DAVID: This last paragraph of yours is very close to my view, except for the cause of expansion. If habilis has an idea for spears, the idea is immaterial. No brain change. Once he learns to knapp flint, attach the stone point to a wooden rod, and then practices throwing it with accuracy, there is no question his brain has enlarged with all the muscle movement and visual coordination involved.

Precisely.The smaller brain produces the concept. The process of implementing the concept, as you have described so vividly, is what enlarges the brain. The brain did not enlarge before the concept and its implementation, so why do you say your view is different from mine?

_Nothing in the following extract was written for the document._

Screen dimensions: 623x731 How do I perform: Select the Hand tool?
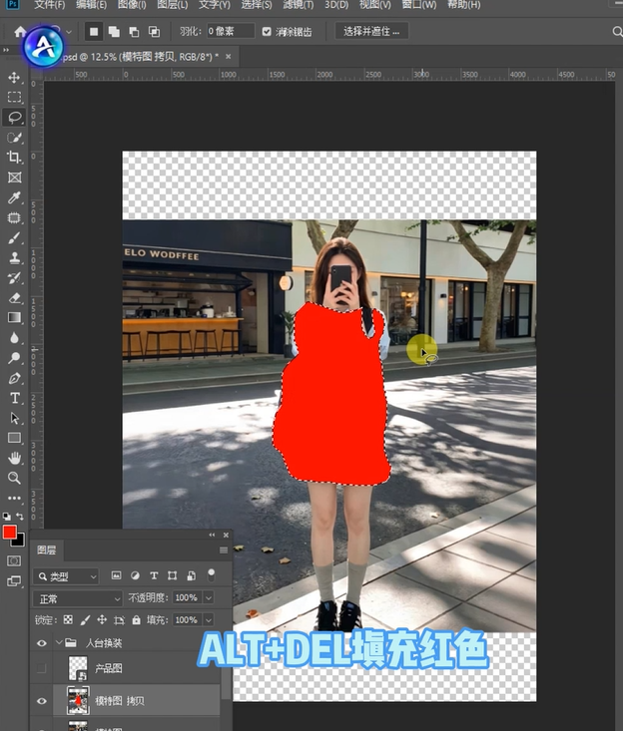pos(14,458)
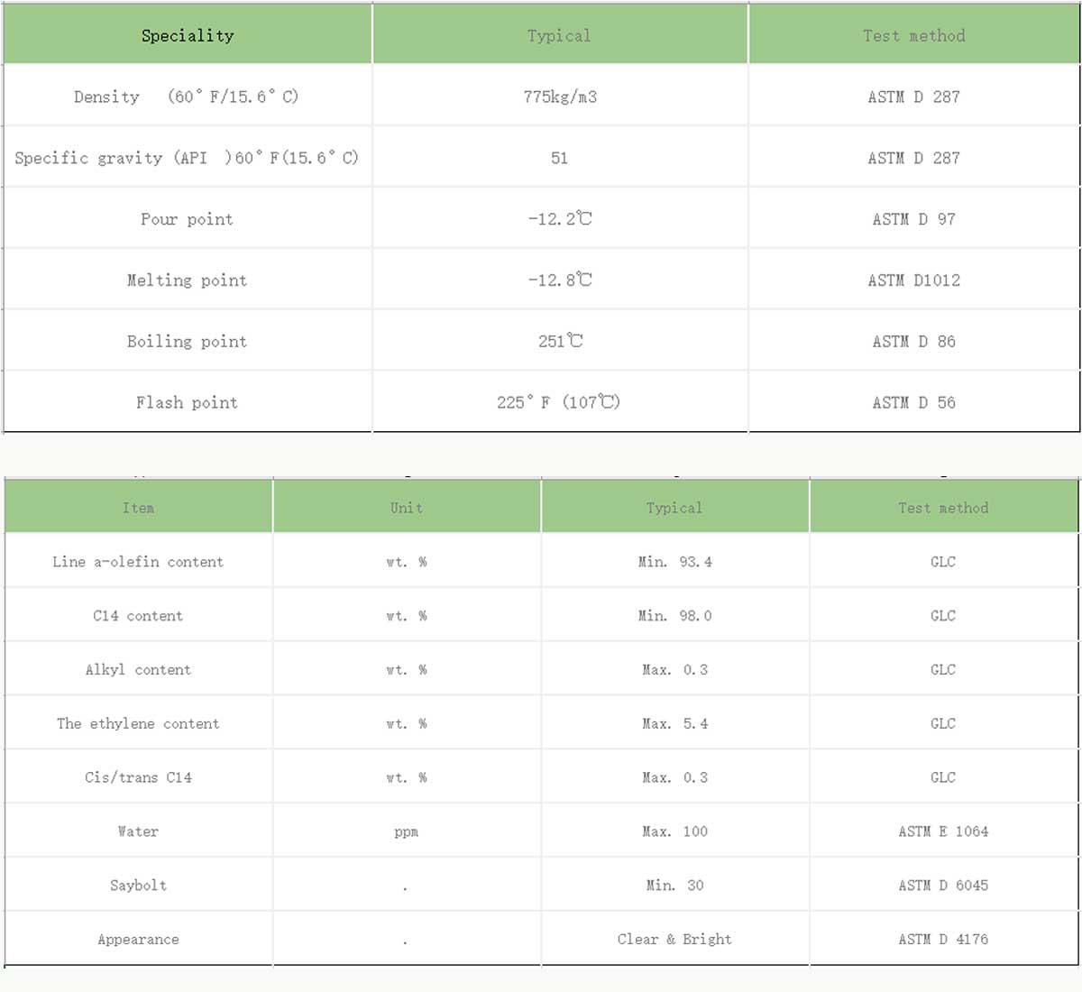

DAVID: But then the brain complexified and shrank. Based on human athletic training their skulls stay the same size, as in the newly newly trained Italian readers. Small ezxpansion and contraction.

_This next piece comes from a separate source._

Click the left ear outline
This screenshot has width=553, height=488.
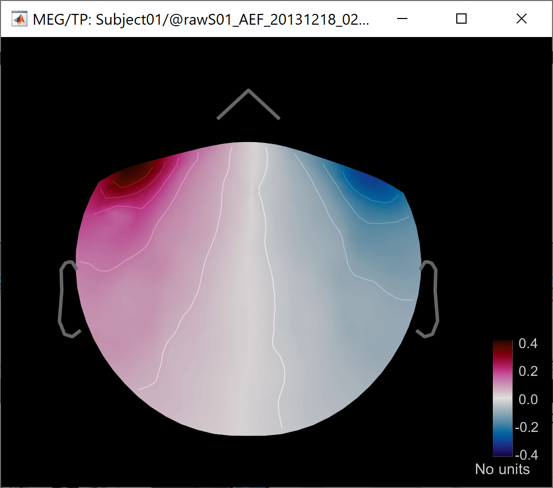62,298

Now you are confining your observations to Homo sapiens. 300,000 years ago the brain/skull reached its optimum size, and so instead of reaching a point where it HAD to expand, it responded to new demands by complexifying (as with the Indian readers), and this process was so efficient that it actually shrank. The mini expansion and contraction takes place as the brain restructures itself, and this may well have also been the case in pre-sapiens until it required permanent expansion, after which the same process would have repeated itself until the next permanent expansion.

DAVID: You have thrown out one of the major tenets of the study of evolution. Improvements build on each other. Sapiens did not invent brain expansion/contraction. Don't you think Neanderthal brains worked the same as ours? Without question, it came from earlier homos' brains. Your first paragraph ignores the sequence of use of the brain: " But you have him doing it BEFORE new concepts made it necessary, whereas I have hominins doing it WHEN it was necessary." Concepts do not enlarge brains. Only functional use of new practices does.

When have I ever said improvements don’t build on each other? Of course they do. And I’m delighted to see you at last agreeing that improvement is one of the major driving forces behind evolution. In concrete terms: simple artefacts needed expansion 1. Better artefacts needed expansion 2. And when have I ever said sapiens invented the process? Complexification would have taken place in pre-sapiens’ brains just as it does in ours (maybe with mini expansions and contractions, as discussed in our last exchange), but when demands exceeded the capabilities of complexification, they expanded permanently. In us further expansion was not possible and so complexification took over. You have finished by triumphantly repeating and supporting my case against your theory! Brains were not enlarged BEFORE the concepts and the implementation of the concepts, as you have insisted until now. The small brain produced the concepts, and the implementation caused the enlargement.